TDAH (DSM-5) → sintomas desatenção/hiperatividade-impulsividade + prejuízo ≥ 2 contextos.
O diagnóstico de TDAH pelo DSM-5 exige a presença de sintomas de desatenção e/ou hiperatividade-impulsividade que persistam por pelo menos 6 meses e sejam inconsistentes com o nível de desenvolvimento. É crucial que esses sintomas causem prejuízo clinicamente significativo em pelo menos dois contextos diferentes (ex: escola e casa), diferenciando-o de comportamentos esperados para a idade.
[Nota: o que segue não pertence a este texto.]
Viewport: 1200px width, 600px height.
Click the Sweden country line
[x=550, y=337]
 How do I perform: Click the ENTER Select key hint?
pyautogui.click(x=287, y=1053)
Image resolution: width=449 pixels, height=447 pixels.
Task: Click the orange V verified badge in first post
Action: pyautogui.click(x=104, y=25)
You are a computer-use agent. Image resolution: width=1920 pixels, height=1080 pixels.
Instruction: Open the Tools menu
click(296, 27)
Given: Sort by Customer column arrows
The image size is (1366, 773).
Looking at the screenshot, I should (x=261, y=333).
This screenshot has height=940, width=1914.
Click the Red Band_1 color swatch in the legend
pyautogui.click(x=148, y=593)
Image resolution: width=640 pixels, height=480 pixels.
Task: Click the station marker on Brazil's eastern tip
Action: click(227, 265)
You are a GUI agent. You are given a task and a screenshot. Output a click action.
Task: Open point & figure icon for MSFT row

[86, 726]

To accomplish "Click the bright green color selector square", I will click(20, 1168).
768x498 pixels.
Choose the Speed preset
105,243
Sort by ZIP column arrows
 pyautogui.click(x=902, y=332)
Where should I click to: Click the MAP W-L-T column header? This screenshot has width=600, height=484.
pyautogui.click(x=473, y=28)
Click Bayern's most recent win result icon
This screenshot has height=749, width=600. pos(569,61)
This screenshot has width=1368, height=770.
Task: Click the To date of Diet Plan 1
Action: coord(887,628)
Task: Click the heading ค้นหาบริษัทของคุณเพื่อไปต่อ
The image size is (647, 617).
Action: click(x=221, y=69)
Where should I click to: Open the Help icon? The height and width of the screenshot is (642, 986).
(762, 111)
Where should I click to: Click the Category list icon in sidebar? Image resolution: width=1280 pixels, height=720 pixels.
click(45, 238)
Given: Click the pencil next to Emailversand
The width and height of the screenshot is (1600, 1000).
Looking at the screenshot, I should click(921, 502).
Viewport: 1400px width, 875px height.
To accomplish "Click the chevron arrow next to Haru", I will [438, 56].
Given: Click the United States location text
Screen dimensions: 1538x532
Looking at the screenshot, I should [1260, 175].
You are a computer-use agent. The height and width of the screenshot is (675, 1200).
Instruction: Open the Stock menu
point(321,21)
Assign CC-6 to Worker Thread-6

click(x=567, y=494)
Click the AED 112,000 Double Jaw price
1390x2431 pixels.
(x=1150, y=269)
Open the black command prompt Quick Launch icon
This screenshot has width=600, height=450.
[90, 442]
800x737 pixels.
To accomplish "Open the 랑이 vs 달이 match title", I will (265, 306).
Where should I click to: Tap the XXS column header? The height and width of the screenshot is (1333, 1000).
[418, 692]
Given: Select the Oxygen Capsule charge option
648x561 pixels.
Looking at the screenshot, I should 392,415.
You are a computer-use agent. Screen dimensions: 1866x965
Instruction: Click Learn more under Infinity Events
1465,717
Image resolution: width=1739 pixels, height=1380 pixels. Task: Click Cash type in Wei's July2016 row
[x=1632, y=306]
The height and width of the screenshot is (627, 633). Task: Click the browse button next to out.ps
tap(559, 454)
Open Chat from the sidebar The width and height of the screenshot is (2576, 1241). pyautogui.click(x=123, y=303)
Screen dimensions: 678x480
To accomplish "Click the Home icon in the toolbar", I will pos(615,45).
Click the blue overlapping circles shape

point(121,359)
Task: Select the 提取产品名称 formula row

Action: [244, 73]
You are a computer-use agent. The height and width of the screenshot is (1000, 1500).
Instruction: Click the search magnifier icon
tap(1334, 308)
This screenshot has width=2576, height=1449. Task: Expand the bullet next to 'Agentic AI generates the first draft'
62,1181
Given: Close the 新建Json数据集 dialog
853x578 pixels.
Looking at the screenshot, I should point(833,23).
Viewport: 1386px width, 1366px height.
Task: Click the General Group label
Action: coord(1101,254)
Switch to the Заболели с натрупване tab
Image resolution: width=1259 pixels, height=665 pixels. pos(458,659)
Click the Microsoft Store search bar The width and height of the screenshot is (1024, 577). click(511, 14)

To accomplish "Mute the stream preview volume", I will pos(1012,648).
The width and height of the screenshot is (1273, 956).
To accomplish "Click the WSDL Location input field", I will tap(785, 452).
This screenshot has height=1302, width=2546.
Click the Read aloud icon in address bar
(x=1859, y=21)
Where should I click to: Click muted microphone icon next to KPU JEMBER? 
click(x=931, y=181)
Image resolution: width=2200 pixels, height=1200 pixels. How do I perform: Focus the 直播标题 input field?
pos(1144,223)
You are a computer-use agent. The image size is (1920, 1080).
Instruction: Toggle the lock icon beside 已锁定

O Transtorno do Déficit de Atenção com Hiperatividade (TDAH) é um dos transtornos neurodesenvolvimentais mais comuns na infância, afetando milhões de crianças e frequentemente persistindo na idade adulta. Caracteriza-se por um padrão persistente de desatenção e/ou hiperatividade-impulsividade que interfere no funcionamento ou desenvolvimento. A compreensão de seus critérios diagnósticos é fundamental para médicos residentes e estudantes, pois um diagnóstico precoce e preciso permite intervenções adequadas que podem melhorar significativamente o prognóstico e a qualidade de vida do paciente. A fisiopatologia do TDAH envolve disfunções em circuitos cerebrais que regulam a atenção, o controle de impulsos e a regulação da atividade, com forte componente genético. O diagnóstico é clínico, baseado nos critérios do Manual Diagnóstico e Estatístico de Transtornos Mentais, 5ª edição (DSM-5). Para suspeitar de TDAH, é essencial observar a presença de múltiplos sintomas de desatenção e/ou hiperatividade-impulsividade antes dos 12 anos de idade, que persistam por pelo menos 6 meses e que causem prejuízo significativo em pelo menos dois contextos distintos da vida da criança, como escola, casa ou interações sociais. O tratamento do TDAH é multimodal, envolvendo intervenções psicossociais (terapia cognitivo-comportamental, treinamento parental, adaptações escolares) e, em muitos casos, farmacoterapia (estimulantes como metilfenidato ou anfetaminas, ou não estimulantes como atomoxetina). O prognóstico varia, mas com manejo adequado, as crianças podem desenvolver estratégias eficazes para lidar com os desafios do transtorno. É importante descartar outras condições que possam mimetizar os sintomas do TDAH, como transtornos de ansiedade, depressão ou problemas de aprendizagem.
Os principais sintomas de TDAH em crianças incluem desatenção (dificuldade em manter o foco, esquecimento, desorganização) e hiperatividade-impulsividade (inquietude, dificuldade em esperar a vez, interrupção de outros).
O prejuízo em múltiplos contextos (ex: escola, casa, atividades sociais) é crucial porque garante que os sintomas não são situacionais e realmente afetam o funcionamento global da criança, sendo um critério diferenciador do DSM-5.
A diferença reside na intensidade, frequência e impacto dos sintomas. No TDAH, os sintomas são persistentes, mais graves do que o esperado para a idade e causam prejuízo significativo na vida diária da criança.